Dune: ¿Lynch o Villeneuve?



Empezaré hablando de algo en lo que no tengo claridad. Una de las cosas que más destacan es la decisión (al menos polémica) de Villeneuve de esconder al emperador. Simplemente no me defino: ¿Suma o le quita fuerza a la historia? Si bien el marcado estilo de Lynch siempre es mostrar, colorear incluso los sueños más incognoscibles, aquí la intención de la obra de 2021 ha sido una apuesta mucho más intimista, emocional y esteta. Si bien queda totalmente clara la historia y las intenciones del emperador y no difiere en la trama que aparezca; no es lo mismo mencionarlo que verlo. Y esa es la potencia del cine ¿Acaso no se debilita la posición subversiva de la historia si quitamos ese referente de gran poder? En la versión de Villeneuve se el poder tiene un carácter fantasmagórico.

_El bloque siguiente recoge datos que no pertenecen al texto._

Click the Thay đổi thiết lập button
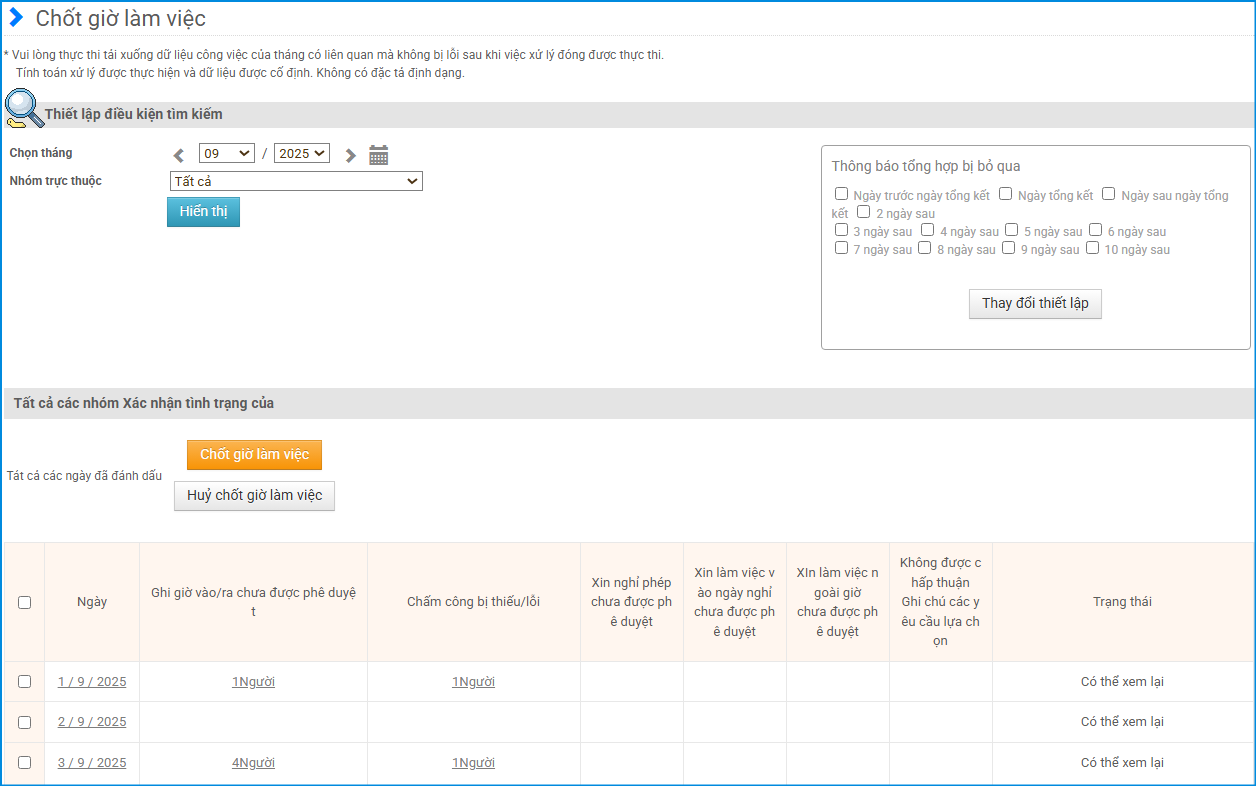1256x786 pixels. click(x=1035, y=304)
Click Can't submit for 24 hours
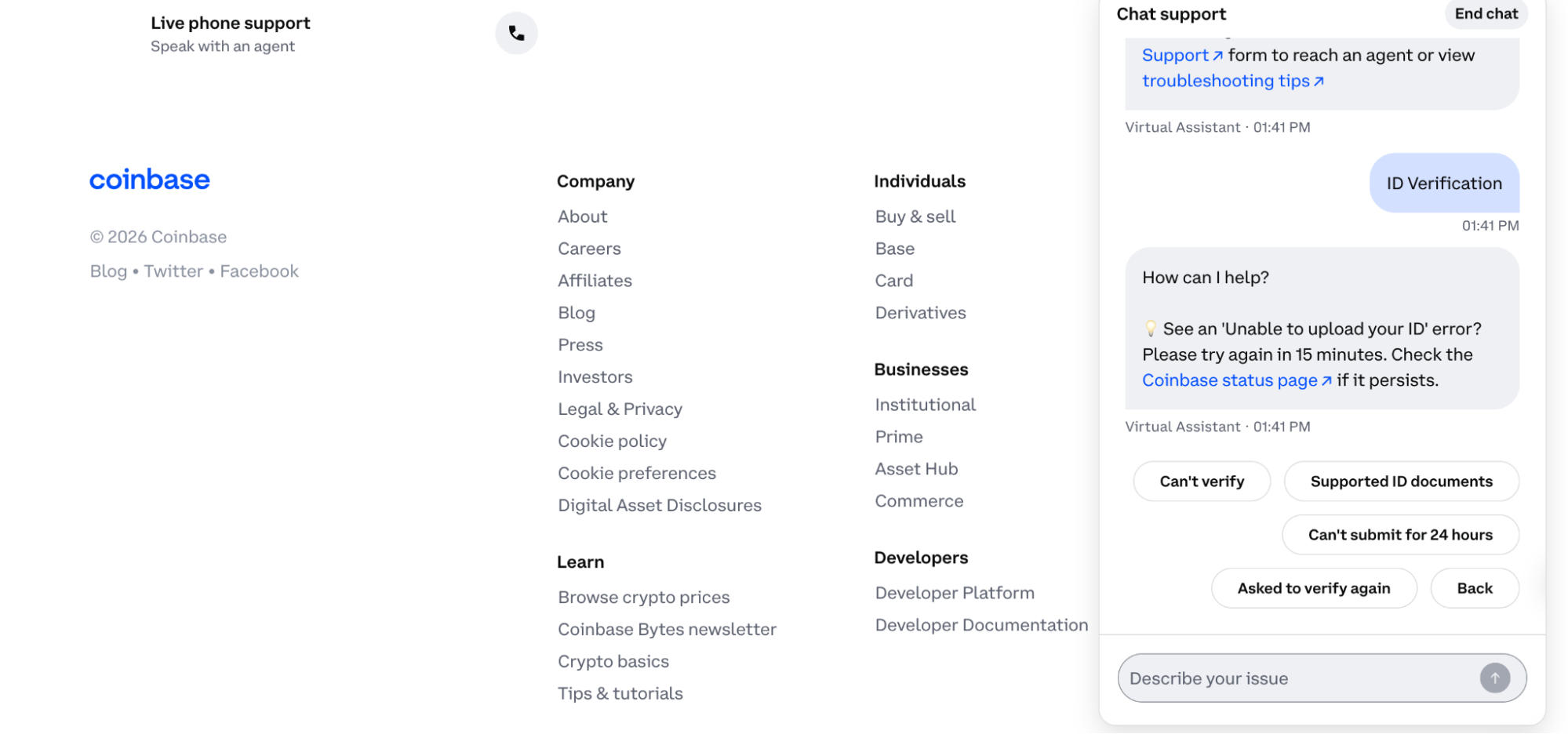 [x=1399, y=534]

Lo mismo sucede con los gusanos. En la versión de Villeneuve apenas se ven, mientras que en la de Lynch le conocemos hasta su escamas. ¿Suma o resta no mostrarlos? Tengo serias dudas de que tanto ocultamiento (que no tiene que ver con el misterio de la trama) al final entorpezcan la historia en vez de potenciarla.


Todo lo contrario pasa con el personaje de Lady Jessica, que en la versión de Lynch tiene apariciones contadas, mientras que en la de Villeneuve se ha transformado en un personaje crucial, ganando terreno en la trama principal. Me pregunto si ésta elección tendrá que ver con nuestro contexto histórico más feminista contemporáneo. Por lo pronto, es una nueva interpretación de la novela de Herbert y así encontramos un buen ejemplo para observar cómo una misma historia puede conducirnos a un guión distinto.


Dejando de lado el guión, la muy esperada apuesta de Warner es una intensa experiencia estética que supera a la realizada por el director de Tween Peaks. Quizás porque la tecnología implementada y las animaciones ahora sí están a la altura de una obra de ciencia ficción. Por otro lado, aunque soy una amante del minimalismo, quizás en este caso sobreabundan las simplificaciones teatrales en negros densos y un personaje en medio. Aun así, es linda, estética, cuidada. Pero, a decir verdad, creo que Lynch tiene mucho más mérito en rodar una película espacial en plenos 80 y edición lineal.

Las actuaciones sí que están bien y este punto se lo doy a la de Warner. Todas en su justa medida, lo que las vuelve brillantes. En el tono justo y acorde a la apuesta del director, incluso con las pronunciaciones de otros idiomas, no parece forzado en ninguna de sus líneas. También, cabe destacar como resultado de una buena dirección de actores las coreografías de acción y lucha: fluidas, encajadas y exactas. No son de Zang Yimou, pero están muy bien.